Task 1 → List every name of a company, person, organization, mail service, or email technology that the Yahoo email filtering text mentions, giving each once.
Task 2 →
Answer these from the Yahoo email filtering text:
(a) Whose presentation led a system administrator to make contact?
(b) What code is Yahoo said to return when it defers messages?
(c) Where is good email filed when Yahoo tags it as spam?
Task 3 → Please pick up the Yahoo email filtering text after its final sentence and keep writing it.

Source excerpt →
It should be known that we are not currently working with Yahoo! Inc. However, we have heard murmurings that they have enforced more stringent filtering policies in addition to their own home-grown traffic shaping solution.
After Ken Simpson’s MAAWG presentation, we were contacted by a concerned system administrator who wanted to find out if our email traffic shaping has something to do with Yahoo’s current issue of widespread queuing and backlogs when sending mail to Yahoo! Mail users. Postmaster mailing lists have been reporting two situations:
- Yahoo is returning 421 Messages, temporarily deferring every message attempt. Apparently Yahoo never accepts the message, even after a day of retrying. Whether you use DomainKeys or SPF records, Yahoo is deferring the message as soon as your mail server connects, so it never gets a chance to see the header.
- Good email are not being bounced, but tagged as Spam and filed directly to the Spam folder that Yahoo users rarely check. As worldwide spam volume rises, users become numb to the ballooning size of quarantines and check Spam folders less often.

Dataset content →
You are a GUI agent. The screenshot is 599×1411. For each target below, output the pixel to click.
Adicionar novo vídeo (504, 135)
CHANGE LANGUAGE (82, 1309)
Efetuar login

Exercise response 1 → Yahoo! Inc., Ken Simpson, MAAWG, Yahoo! Mail, DomainKeys, SPF

Exercise response 2 →
(a) Ken Simpson's MAAWG presentation
(b) 421
(c) Directly to the Spam folder

Exercise response 3 →
SMTP typically works in a queue where mail is delivered in the order it arrives. In most cases, administrators don’t know when and for how long their mail is being delayed by backlogged mail servers. But relying on the fact that “mail will get delivered whenever it can” is a bit of a cop out.
Queuing email on the receiving server is an unnecessary artifact of the history of slow email servers with limited connections. It’s better to just keep all the connections alive and process them according to priority. But queuing makes this difficult because receiving the message into the queue in the first place is done in the order of receipt not by priority. Then once the message is in the queue it is now the responsibility of the recipient despite the fact it has not yet been processed and delivered.
By deploying traffic shaping, good senders are no longer forced to retry when connection limits are hit because the connections are maintained. If Yahoo were to deploy reputation-based prioritization, only bad senders and unknown senders would be penalized. Traffic shaping prioritizes email on servers to reduce the delay and loss of non-spam emails due to queuing. This is not to be confused for anti-spam vendors who rate-limit on quantity of emails, rather than the speed of email delivery.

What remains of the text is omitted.